Exercise requirements: Give back the exact lines of the material below from the one containing "Instruction: Open the Template mode dropdown" through the one containing "Screen dimensions: 720x423", and no pictures.
------------------------------
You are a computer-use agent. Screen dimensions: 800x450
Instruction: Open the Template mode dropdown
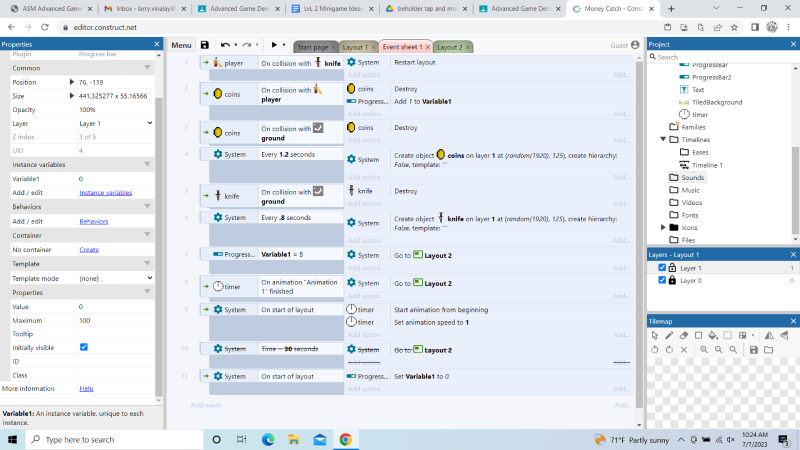point(115,278)
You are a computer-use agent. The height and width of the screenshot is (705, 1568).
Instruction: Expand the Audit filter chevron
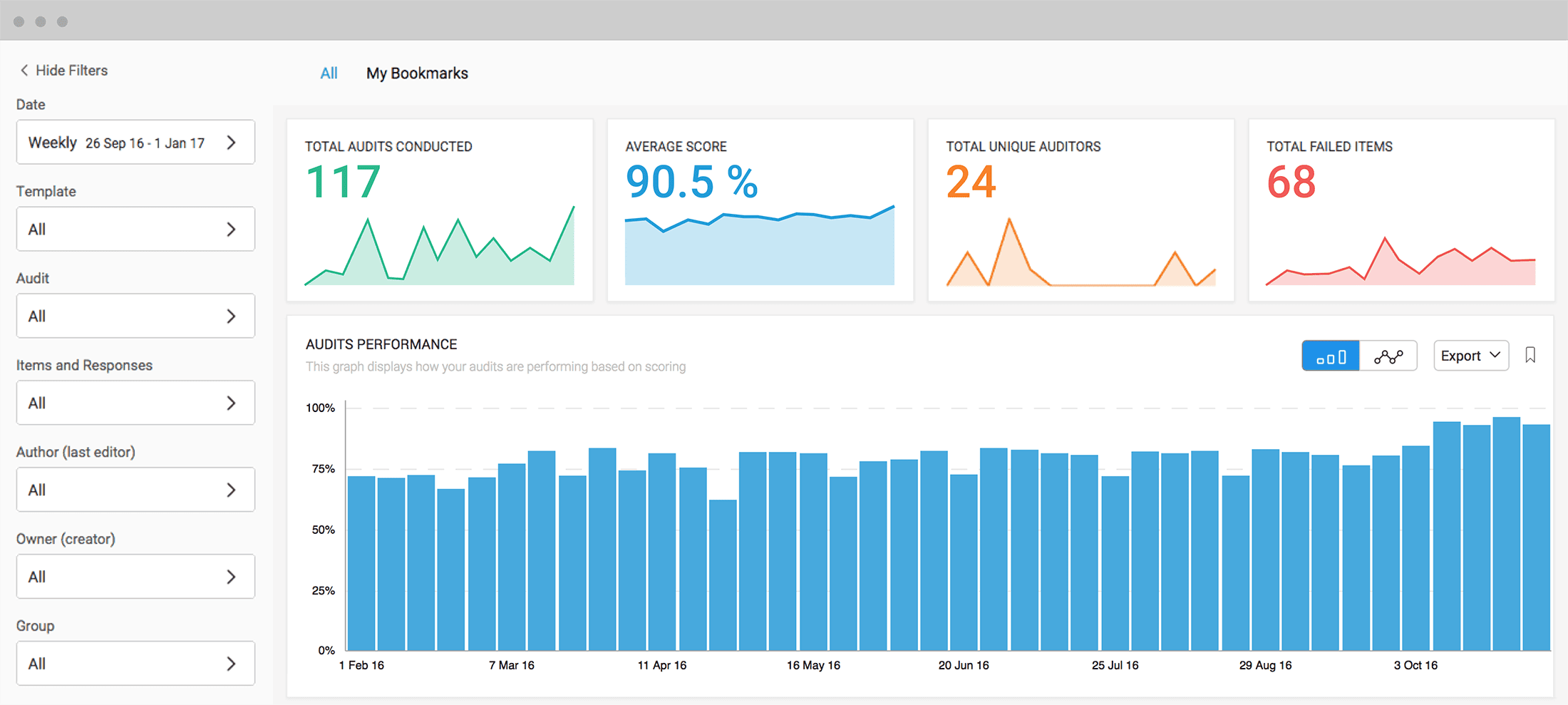(x=231, y=317)
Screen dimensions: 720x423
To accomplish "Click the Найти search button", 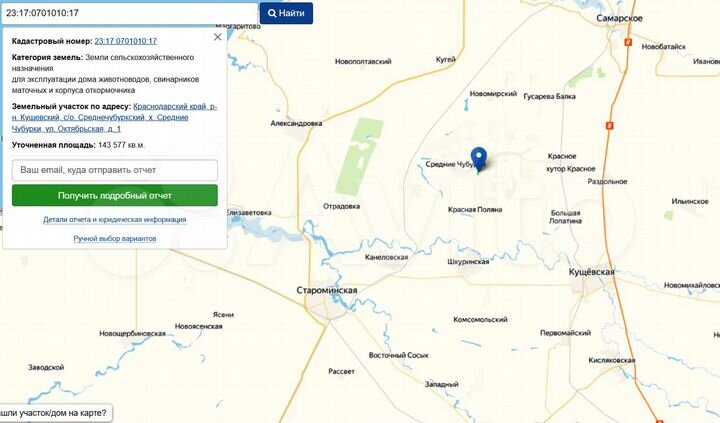I will click(287, 13).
------------------------------
Task answer:
Instruction: Open the Template mode dropdown
point(115,278)
You are a computer-use agent. The height and width of the screenshot is (705, 1568).
Instruction: Expand the Audit filter chevron
(x=231, y=317)
Screen dimensions: 720x423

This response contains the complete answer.